Эдварда Олби в программке спектакля «Кто боится Вирджинии Вульф» называют «американским Стриндбергом», что для голландских зрителей, видимо, не пустой звук; в северной Европе смешение натурализма с фантасмагорией и отвлеченностью — одна из классических художественных систем.
Не будет с моей стороны большой оригинальностью отнести к современной классике и произведение, о котором разные авторы уже написали: «современный эпос», «после Теннеси Уильямса ни один автор не смог так основательно утвердить свой образный мир на бродвейской сцене», «вводит Бродвей в XXI век» — это дилогия Тони Кушнера «Ангелы в Америке», получившая практически все основные премии, учрежденные в англоязычной драматургии, включая Пулитцеровскую (1993) и Тони (театральный «Оскар», 1993), премии ассоциаций нью-йоркских, лондонских критиков, поставленная в мире больше, чем любая другая пьеса последней четверти века. Театр «Ро» показал обе части подряд и как бы вырастил из одной другую, а здесь огромный эстетический диапазон, от очень реальной, американской и психологически детализированной первой части «Тысячелетие приближается» (Мillenium Approaches), где ирреальное дается только как игра воображения, как поэтический намек, до имеющей преимущественно метафизическое измерение драмы «Перестройка» (Реrestroika). Пьеса ставит перед постановщиком задачу передать чувство времени как преображения, как взаимодействия реальности и снов, галлюцинаций и мечтаний героя, где зарождается его новая жизнь. (Между прочим, в этом самом воображении в Кремлевском Дворце съездов в январе 1986 года выступает с совершенно маразматической речью гротескный персонаж — Наистарейший Большевик Мира, охарактеризованный в ремарке Т. Кушнером, специалистом по новой русской истории, как «невообразимо старый и совершенно слепой» Aleksii Antedilluvianovich Prelapsarianov.)

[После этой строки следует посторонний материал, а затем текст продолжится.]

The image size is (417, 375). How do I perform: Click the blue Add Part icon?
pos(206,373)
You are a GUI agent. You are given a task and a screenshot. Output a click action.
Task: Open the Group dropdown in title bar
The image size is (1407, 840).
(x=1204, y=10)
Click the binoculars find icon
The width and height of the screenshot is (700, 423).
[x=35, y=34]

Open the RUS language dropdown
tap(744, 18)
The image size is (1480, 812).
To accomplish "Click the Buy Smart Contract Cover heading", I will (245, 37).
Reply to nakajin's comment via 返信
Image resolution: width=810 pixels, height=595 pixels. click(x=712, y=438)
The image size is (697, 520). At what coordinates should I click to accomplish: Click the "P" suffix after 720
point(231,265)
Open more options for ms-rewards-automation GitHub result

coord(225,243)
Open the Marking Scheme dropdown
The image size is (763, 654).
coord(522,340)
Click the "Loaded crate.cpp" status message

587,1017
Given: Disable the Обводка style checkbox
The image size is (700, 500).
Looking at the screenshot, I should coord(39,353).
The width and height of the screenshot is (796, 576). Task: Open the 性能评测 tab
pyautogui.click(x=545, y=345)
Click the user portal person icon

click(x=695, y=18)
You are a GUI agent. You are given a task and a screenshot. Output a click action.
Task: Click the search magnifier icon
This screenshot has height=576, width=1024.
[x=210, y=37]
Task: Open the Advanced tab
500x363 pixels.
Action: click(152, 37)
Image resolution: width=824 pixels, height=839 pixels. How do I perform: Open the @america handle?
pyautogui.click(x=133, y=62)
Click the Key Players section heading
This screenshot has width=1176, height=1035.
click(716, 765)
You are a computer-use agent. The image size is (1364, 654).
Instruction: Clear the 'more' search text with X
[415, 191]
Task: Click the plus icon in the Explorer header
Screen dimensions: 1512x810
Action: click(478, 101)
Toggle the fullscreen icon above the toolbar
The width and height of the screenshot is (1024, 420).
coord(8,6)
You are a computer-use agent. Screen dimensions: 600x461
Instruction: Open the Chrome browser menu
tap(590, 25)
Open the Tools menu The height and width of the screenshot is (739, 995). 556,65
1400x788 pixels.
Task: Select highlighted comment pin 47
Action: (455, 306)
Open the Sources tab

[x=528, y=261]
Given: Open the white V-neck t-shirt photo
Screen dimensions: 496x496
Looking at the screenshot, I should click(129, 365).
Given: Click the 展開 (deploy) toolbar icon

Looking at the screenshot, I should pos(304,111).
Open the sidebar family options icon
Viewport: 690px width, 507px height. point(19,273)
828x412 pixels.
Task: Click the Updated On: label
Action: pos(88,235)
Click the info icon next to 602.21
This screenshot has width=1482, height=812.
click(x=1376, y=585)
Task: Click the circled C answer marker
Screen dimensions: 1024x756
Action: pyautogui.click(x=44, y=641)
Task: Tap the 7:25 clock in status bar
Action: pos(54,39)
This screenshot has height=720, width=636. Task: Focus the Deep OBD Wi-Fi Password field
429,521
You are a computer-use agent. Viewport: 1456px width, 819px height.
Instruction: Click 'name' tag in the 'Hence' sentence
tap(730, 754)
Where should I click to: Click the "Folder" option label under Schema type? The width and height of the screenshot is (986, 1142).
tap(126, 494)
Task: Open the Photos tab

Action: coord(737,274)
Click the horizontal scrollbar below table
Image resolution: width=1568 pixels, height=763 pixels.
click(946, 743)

Новые пьесы, показанные на фестивале, изначально предполагают связи с вечными мотивами культуры: «Фауст» Густава Эрнста (Театр «Де Траст»), «Плачи» по библейской Книге Пророка Иеремии (Группа «Амстердам»), «Гольдберг-вариации» (название обыгрывает, естественно, произведение Баха, а речь идет о театре, готовящем спектакль по Библии, причем, по слухам, — именно спектакль «Плачи») в театре с непереводимым названием «АП & Рго»: искусство и проект? артисты и режиссер?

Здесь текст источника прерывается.